One way to better capture clear video images in low light is to enlarge the pixels on the CMOS sensor, increasing the amount of light each pixel is capable of receiving. In 2013, Canon announced the development of a prototype camera equipped with a 35 mm full-frame CMOS sensor for video capture. The sensor featured large-scale pixels measuring 19 μm (μm=micron, one millionth of a meter) square. Compared with the CMOS sensor incorporated into Canon’s top-of-the-line EOS-1D X Mark II digital SLR camera, the pixels on this CMOS sensor have more than 7.5 times the surface area. In addition to enabling video capture in a dark room with no more illumination than that provided by burning incense sticks (approximately 0.05–0.01 lux), the ultra-high sensitivity 35 mm full-frame CMOS sensor also succeeded in capturing nighttime video (in an exceptionally dark shooting environment of less than 0.01 lux) of the Yaeyama-hime fireflies that inhabit Japan’s Ishigaki Island.

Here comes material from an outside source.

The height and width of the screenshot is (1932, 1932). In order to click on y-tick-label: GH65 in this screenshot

Canon further refined the performance of the sensor and incorporated it into the ultra-high-sensitivity multipurpose camera, the ME20F-SH, which was launched in 2015 and is capable of capturing color video with a minimum subject illumination of less than 0.0005 lux, equivalent to an ISO sensitivity of four million (at maximum 75 dB gain).
In 2016 this multipurpose camera was used to successfully shoot video of a moonbow, a natural phenomenon rarely seen in Japan, using only the light of the moon.

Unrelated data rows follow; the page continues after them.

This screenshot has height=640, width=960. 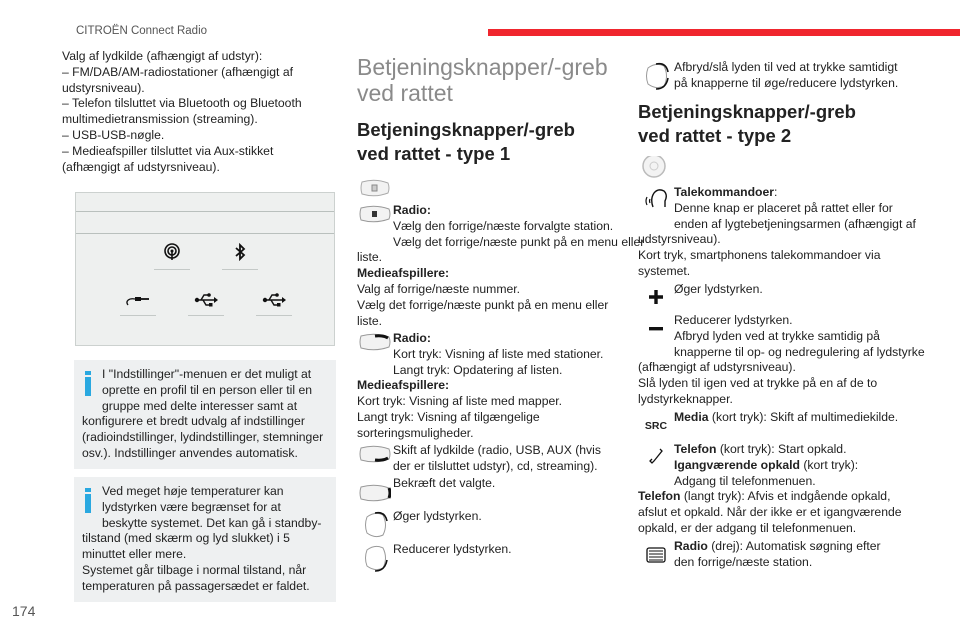 I want to click on steering-left-right-icon, so click(x=375, y=219).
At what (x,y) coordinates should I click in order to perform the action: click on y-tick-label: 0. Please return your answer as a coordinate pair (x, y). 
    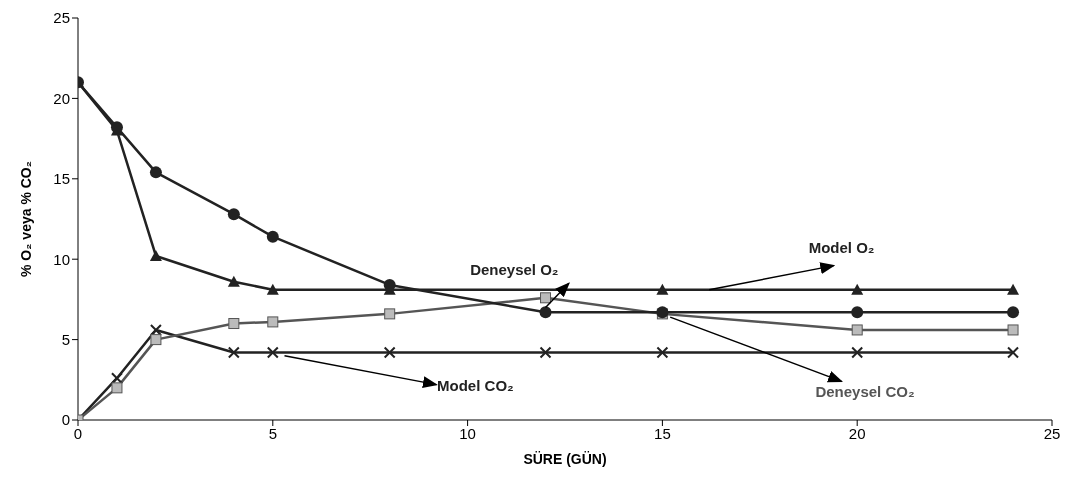
    Looking at the image, I should click on (66, 420).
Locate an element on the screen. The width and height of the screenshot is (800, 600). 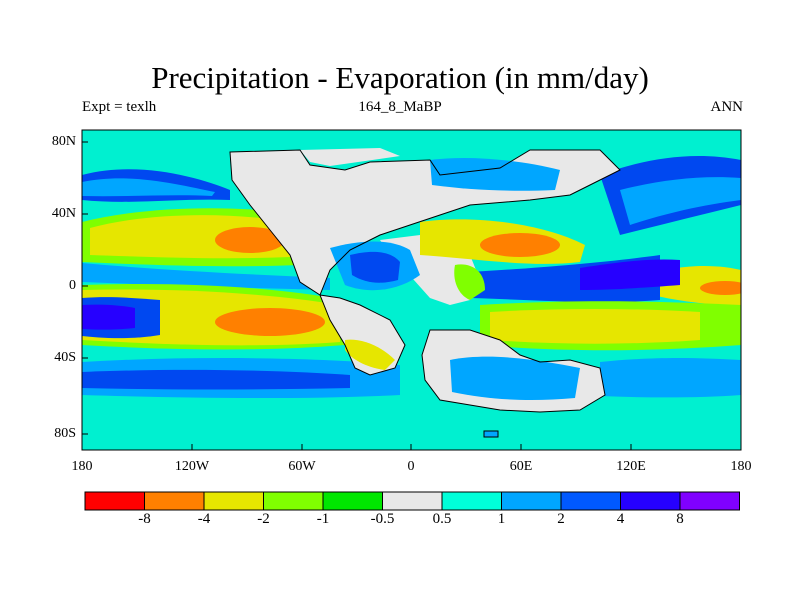
east-tropical-dry-peak is located at coordinates (720, 288).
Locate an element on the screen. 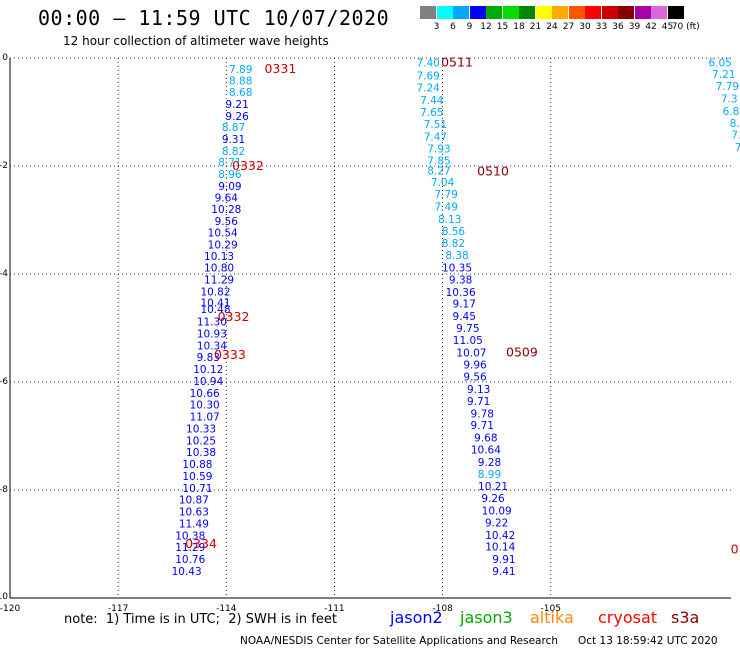  wave-height-value: 10.14 is located at coordinates (500, 548).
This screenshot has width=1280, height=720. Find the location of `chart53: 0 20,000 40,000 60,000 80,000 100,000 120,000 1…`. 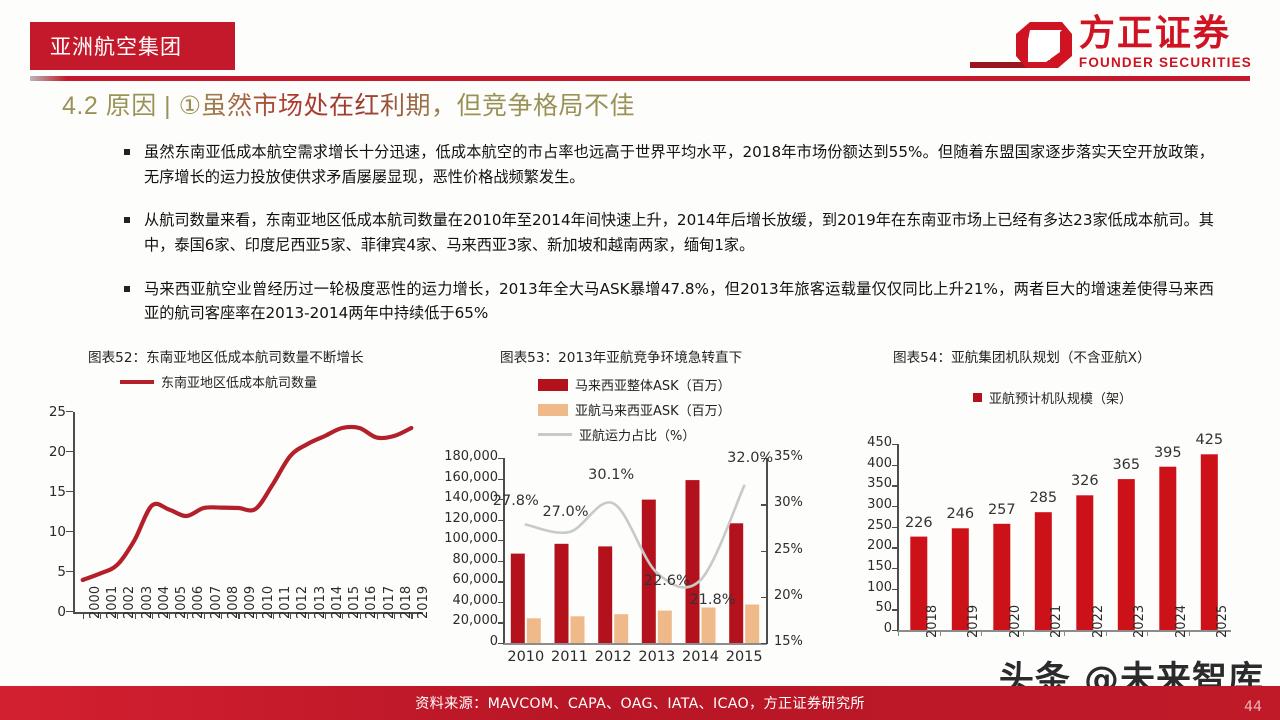

chart53: 0 20,000 40,000 60,000 80,000 100,000 120,000 1… is located at coordinates (628, 557).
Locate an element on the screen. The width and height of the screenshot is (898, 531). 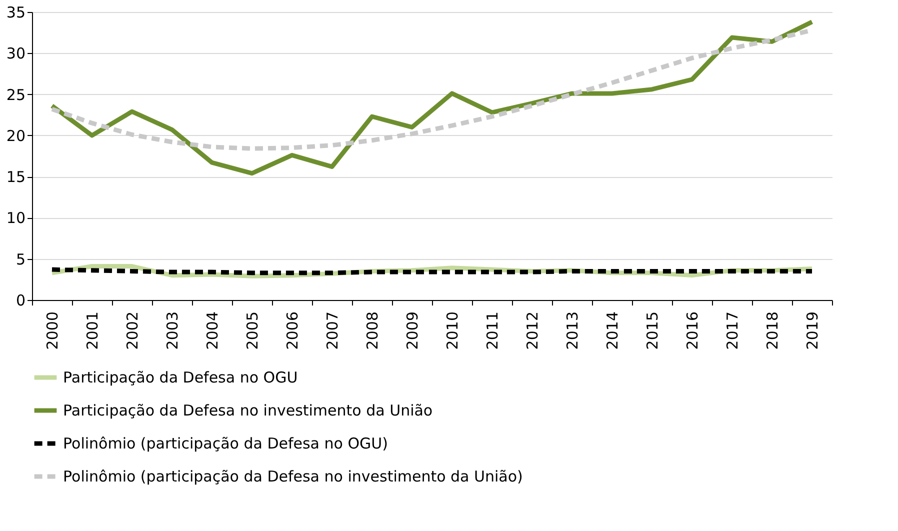
y-tick-label: 30 is located at coordinates (16, 54).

Multipurpose cameras capable of operating in almost total darkness enable image capture in locations that are otherwise difficult to access. In addition to applications in disaster prevention and crime prevention, other possible uses include measuring instruments and industrial machinery, as well as the production of video of wild animals in their natural habitats.
Shot by comparable professional-use video
Shot by the ME20F-SH, Canon’s ultra-high sensitivity multi-purpose camera
Canon was quick to launch R&D efforts on CMOS sensors as far back as the 1990s. In 2010, the company produced a CMOS sensor with 120 megapixels, achieving a level of resolution equivalent to that of the human eye, a feat that garnered considerable attention. In 2015, Canon successfully developed an APS-H-size CMOS sensor with approximately 250 megapixels (19580 x 12600 pixels), the world’s highest pixel count for its size. This ultra-high-pixel-count CMOS sensor achieves a level of resolution that is approximately 125 times that of Full HD (1920 x 1080 pixels) video and approximately 30 times that of 4K (3840 x 2160 pixels) video.

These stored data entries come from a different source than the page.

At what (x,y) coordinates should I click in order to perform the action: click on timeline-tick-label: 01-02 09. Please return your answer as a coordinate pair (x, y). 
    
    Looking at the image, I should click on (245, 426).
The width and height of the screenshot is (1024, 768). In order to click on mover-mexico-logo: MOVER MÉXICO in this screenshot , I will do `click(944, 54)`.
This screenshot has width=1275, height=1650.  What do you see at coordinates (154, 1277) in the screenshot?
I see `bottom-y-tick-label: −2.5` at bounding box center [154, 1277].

Despite the compact pixel dimensions, sensitivity was maintained by creating a structure that maximizes the amount of light captured. Though increases in pixel count results in increased signal volume, which can cause signal delays and timing discrepancies, an ultra-high-speed signal readout of 1.25 billion pixels per second was achieved through circuit miniaturization and enhanced signal-processing technology. Accordingly, the sensor is capable of capturing ultra-high-pixel-count video at a speed of five frames per second.
* As of December 31, 2017. Based on a Canon survey
CMOS sensor with approximately 250 megapixels
Image captured with a prototype camera equipped with an EF 800 mm telephoto lens using digital zoom. The image was digitally enlarged, and additional image processing was applied. The resulting image enables the identification of lettering on the fuselage of an airplane 18 km away, beyond impossible for the human eye.
Canon has developed a global shutter-equipped CMOS sensor for industry, instrumentation and film production. This new CMOS sensor not only offers improved sensitivity and noise reduction, but by reading the data from the sensor’s pixels at one time, it eliminates the “rolling shutter” effect, a distortion caused by taking in data from fast-moving subjects line-by-line.